Serum Anion Gap versus Urine Anion Gap
Winner: Serum Anion Gap
Hypertonic Saline will now face off against Serum Anion Gap (SAG) who won its local rivalry with Urine Anion Gap by some distance. The hyped “Battle of the Gaps” turned out to be one way traffic as the wealth of physician experience and familiarity with SAG made the difference. In our NephMadness scouting report of SAG, we concentrated on its versatility and application in different situations (high, normal, low gap; acidosis, non-acidosis) which is an obvious strength. It must be noted, however, that sometimes the SAG is an oversimplification. For example, the degree of change in SAG for each unit change in HCO3 is not always uniform, being more with lactate than other anions such as ketoacids. This may be important when using SAG in conjunction with other tools, such as delta HCO3 (expected HCO3 may be different depending on the cause of the acidosis). A nice review of the current use of SAG for nephrologists can be found here. The urine anion gap (UAG) or sometimes referred to as the urine cation gap or the urine net charge. The point of measuring the UAG is to measure the NH4 content in the urine. This is because with hyperchloremic metabolic acidosis, NH4 is excreted in the urine usually with Cl. Thus, urine Cl usually exceed the sum of the urine Na and urine K. This results in the negative UAG. Why? Urine NH4 is difficult to measure so this is a surrogate of NH4 content. The problem with UAG is that when the relationship between urine NH4 and Cl is disrupted then the UAG may be misleading. This is when another unmeasured urinary anion is present (NON-CHLORIDE).

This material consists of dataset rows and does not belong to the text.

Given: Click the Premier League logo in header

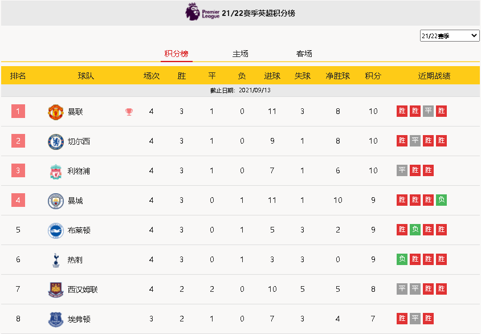Looking at the screenshot, I should (x=202, y=12).
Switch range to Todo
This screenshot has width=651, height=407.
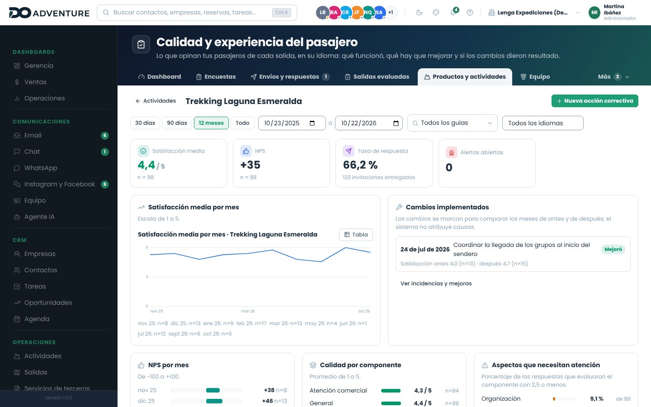pos(242,123)
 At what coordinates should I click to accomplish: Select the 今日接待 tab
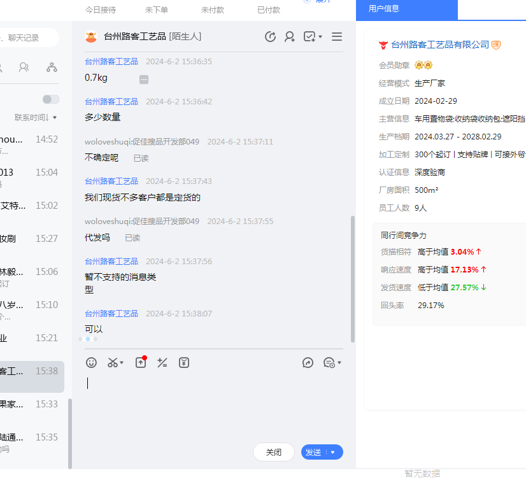(101, 10)
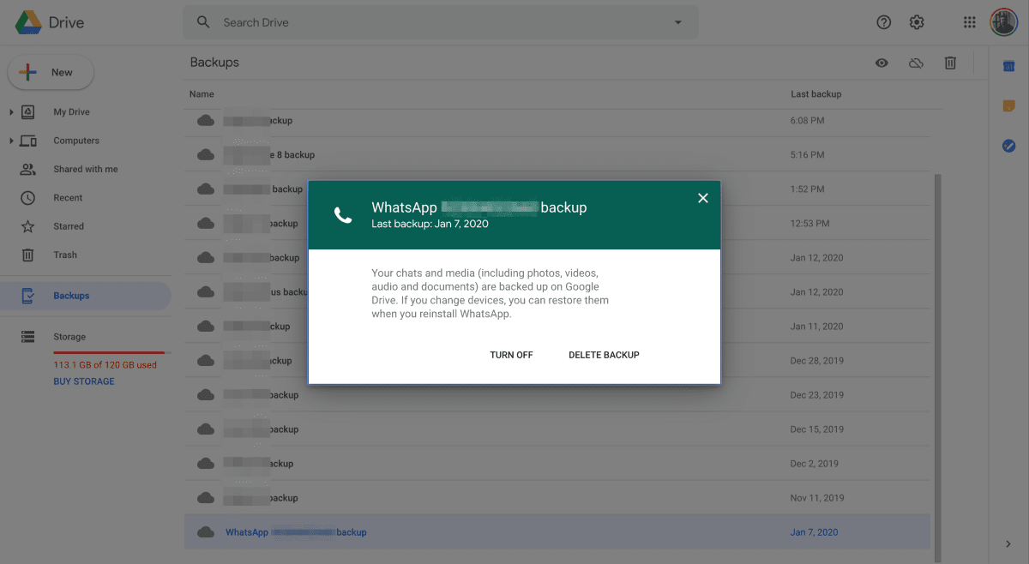Click the delete backup trash icon
Screen dimensions: 1029x564
pos(950,63)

- acetoacetate in ketoacidosis
- hippurate following toluene inhalation (glue-huffing)
- bicarbonate with proximal RTA is treated with alkali
- D lactate
- 5-oxoproline (with acetaminophen ingestion)
In these situations it may be better to perform a urine osmolal gap (UOG). This is another indirect measure of urinary NH4 excretion. The difference between the directly measured and the calculated urine osmolality is termed the UOG. Urine osmolality is generally made up of ammonium salts such as NH4Cl and NH4+other anions. Thus, the UOG, in contrast to the UAG, is still useful when unmeasured anions are excreted in the urine. For these reasons UAG just couldn’t keep up with SAG and, unfortunately, their season comes to an end. How with SAG fare against Hypertonic Saline. We shall see.
Kayexalate versus ZS-9 (novel potassium binder)
Winner: ZS-9 (novel potassium binder)
ZS-9 entered the competition with lots of momentum and hype (despite little substance as yet) and wins over Kayexalate, its unloved opponent. ZS-9/zirconium silicate works as an inorganic cation exchanger and has high selectivity for potassium. It appears to be well tolerated in its early studies, with no diarrhea reported. It has a cool name, novel mechanism, and was always going to beat Kayexalate. However, it needs hard data to back it up from here so my prediction is it will struggle from here in this years tourney.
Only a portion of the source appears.